After just recovering from having a baby and then having major surgery I have been on the receiving end of a lot of help from others. Last Friday Jessica Turner did a great post on tips for when you’re preparing meals for others. We had meals coming to us for over two months and I learned SO MUCH from my friends. Things that really helped our family that I want to make sure to do when I’m trying to help a family in need. These are some of the kind things people did for us that I want to remember…
-If you’re the person in charge of scheduling meals, schedule them for every other night. People always make such a delicious big meal and there are almost always leftovers. It’s so nice to have the meals spread out so you can enjoy and eat everything.
-Call ahead and let them know about when you’ll be by. Obviously when people are bringing you food you are so appreciative that you don’t care when they bring it, but everyone was so kind to call or e-mail me and ask when a good time for us was or what time did I usually feed my kids. I ended up being so grateful for that because then I wasn’t upstairs bathing the girls or feeding Kole right when they came by. It also allowed me to, ya know, have the spit up wiped off my shirt ahead of time.
-Take something for the kids. So many people either made “kid friendly” meals for us or if they didn’t, they brought sides that my kids would like…rolls, fruit, some plain pasta with butter, etc. This was so nice. I never would have thought to do that. Little kids are always picky (mine are the worst!) and it was great to feed them with the meal too.
– Take-out is a great option. I had several good friends and neighbors who knew restaurants I liked and picked up take-out for us instead of cooking a meal. This was such a treat! It was also a light bulb moment for me. Why have I not been doing this all along!? Kenny will be bummed because the times I take others meals are some of the few times I actually cook. But let’s be honest here – something I’ve cooked isn’t helping anyone out anyway.
-Team up with a friend. Some of my friends made a meal together. One made the main dish and another did the salad, bread/rolls/rice, and dessert or vise versa. Great way to still take a nice meal even if you don’t have time to make everything yourself.
-Wait until things have calmed down. One thing my friends and I have talked about is how nice it is to have a meal brought by awhile after you have had a baby. (I was REALLY blessed this way because we had meals brought after I had Kole and again after I had surgery.) Right after you have a baby your family is usually in town and you are on a high from meeting your sweet newborn. Then reality check. All of the sudden the baby is 6-8 weeks old and fussy and your family and help are gone and you haven’t slept well for 3 months (because end of pregnancy is so freakin‘ uncomfortable!) and you feel like at any moment you may lose it.
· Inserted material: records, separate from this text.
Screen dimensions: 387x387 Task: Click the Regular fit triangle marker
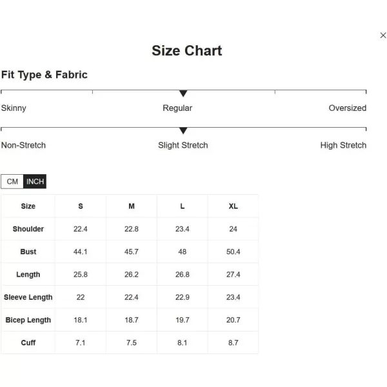(x=183, y=94)
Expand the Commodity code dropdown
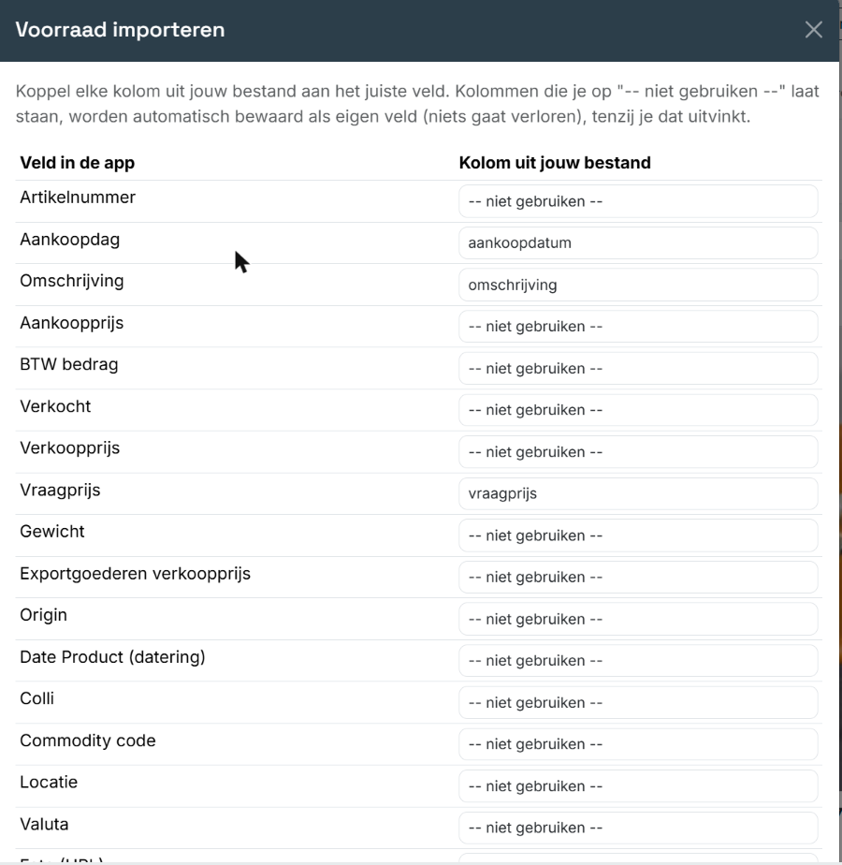Screen dimensions: 842x865 click(x=638, y=744)
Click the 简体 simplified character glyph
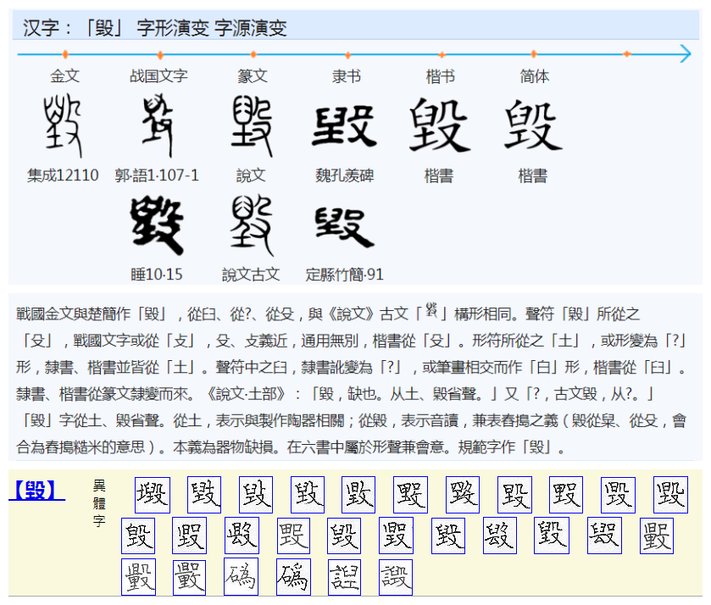Viewport: 711px width, 605px height. tap(531, 123)
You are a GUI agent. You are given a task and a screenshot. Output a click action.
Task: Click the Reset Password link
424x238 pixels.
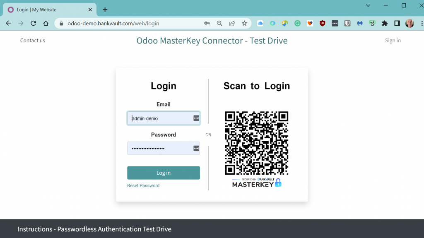point(143,185)
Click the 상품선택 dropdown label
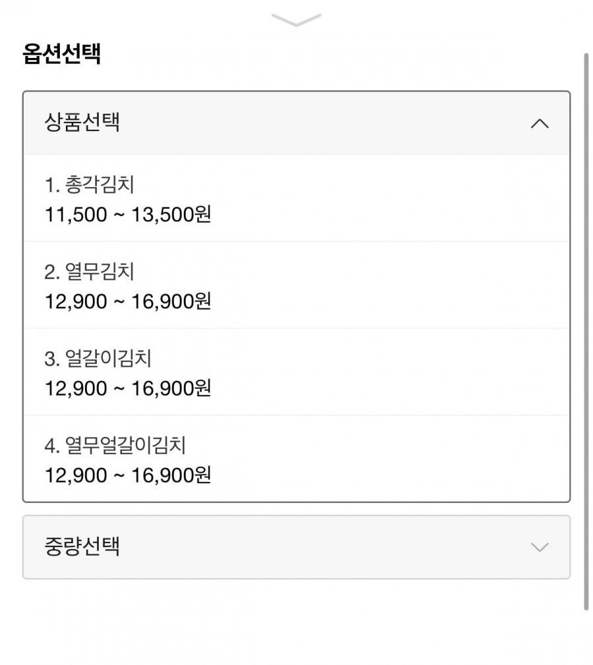Image resolution: width=593 pixels, height=665 pixels. click(82, 122)
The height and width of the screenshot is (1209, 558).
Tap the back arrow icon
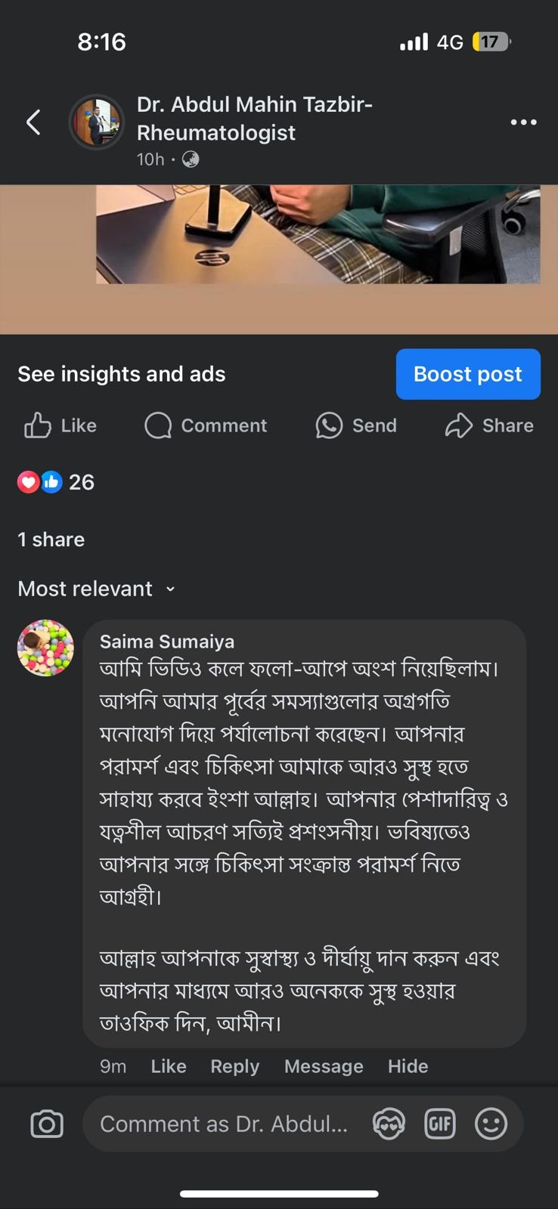(x=33, y=122)
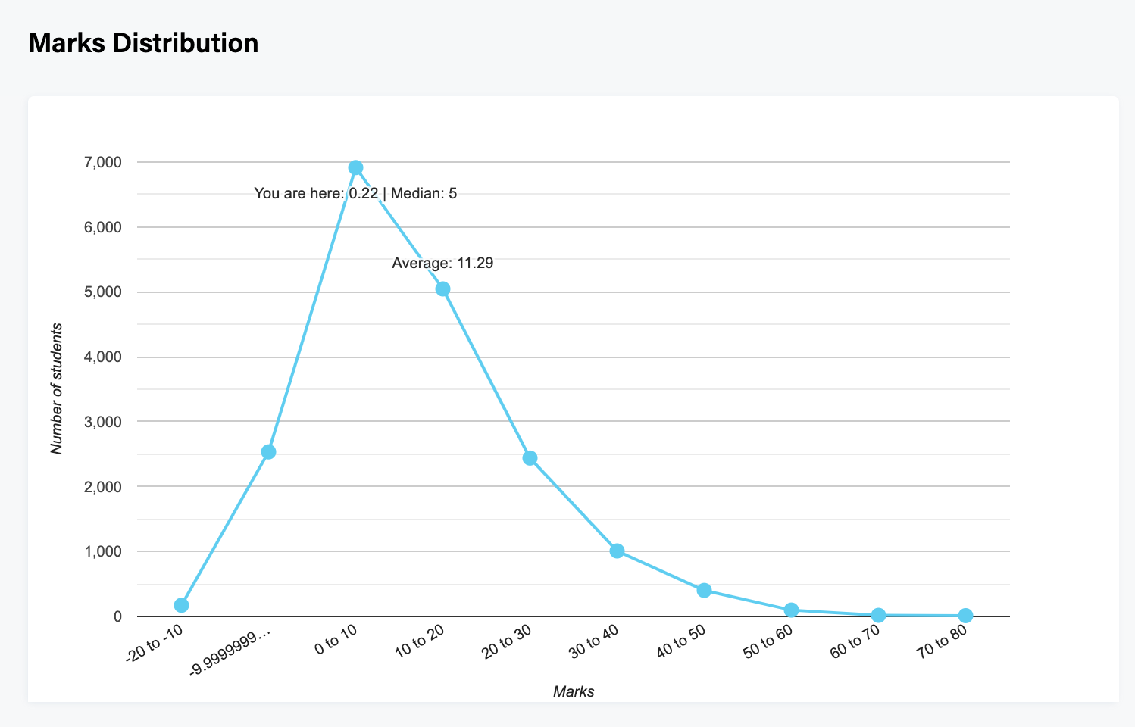Click the 50 to 60 data point
Viewport: 1135px width, 727px height.
(791, 610)
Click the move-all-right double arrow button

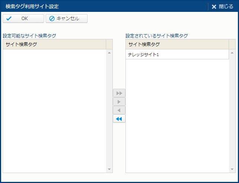[x=119, y=93]
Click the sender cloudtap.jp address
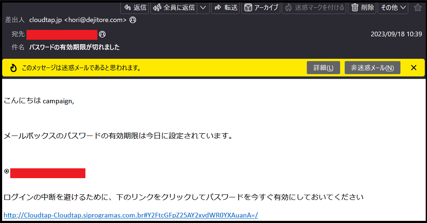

This is always a nice time for someone to bring a meal. :)
-If you don’t have time to make a meal, you can still do something to help. So many people sent me flowers or brought by dessert or treats. Friends brought by magazines to read while I was on the couch recovering. One friend sent me my own copy of New Moon. :) Another brought by my favorite lemonade, some cookies, and a Care Bear DVD for my girls to watch. So thoughtful! I turned on the movie for the girls when Kole was sleeping, ate a cookie, drank some lemonade and instantly felt better. Friends brought coloring books for the kids and picked up groceries and things I needed from the grocery store and Target. Another friend dropped off her 12 year old daughter several afternoons to play with and entertain my girls. Such a huge help to me and something my girls really looked forward to. I can’t tell you how many times I got home and found something like this on my doorstep –
some type of treat or little pick me up gift. Everything meant so much to me and was such a huge help. I made a note to myself that if I don’t have time to make a meal for someone, there are lots of ways to help and show you care.
-Last little lesson I learned…when people are going to be bringing in a lot of meals to your house, teach your family appropriate, appreciative behavior. One night a friend was bringing dinner and had called to tell me she was running late. Kenny got home from work and I said “so and so is bringing us dinner but is running a little late so we can wait to bathe the girls.” Kenny (totally kidding around and being his usual sarcastic self) made some joke about how she really needed to be on time because he was hungry. I rolled my eyes and he laughed at himself and we didn’t think a thing of it. So 20 minutes later my friend arrives and Ellie answers the door and says “Why are you so late!!? We’re hungry!” I could – have – died! As soon as my friend left I pulled the kids aside and reviewed what is and isn’t appropriate to say when someone brings a meal. Then I pulled Kenny aside and reviewed what is and isn’t appropriate to say in front of the kids. Nice.
Taking someone a meal is such a generous thing to do. The meals people brought us seriously saved us over the last two months (and they all tasted so good!). We were beyond grateful and incredibly touched by the kindness that was shown to our family. I can’t wait to return the favor by remembering the tips above and doing the same for someone else. There are a lot of good people in the world and I thank God every day that I’m surrounded by so many of them.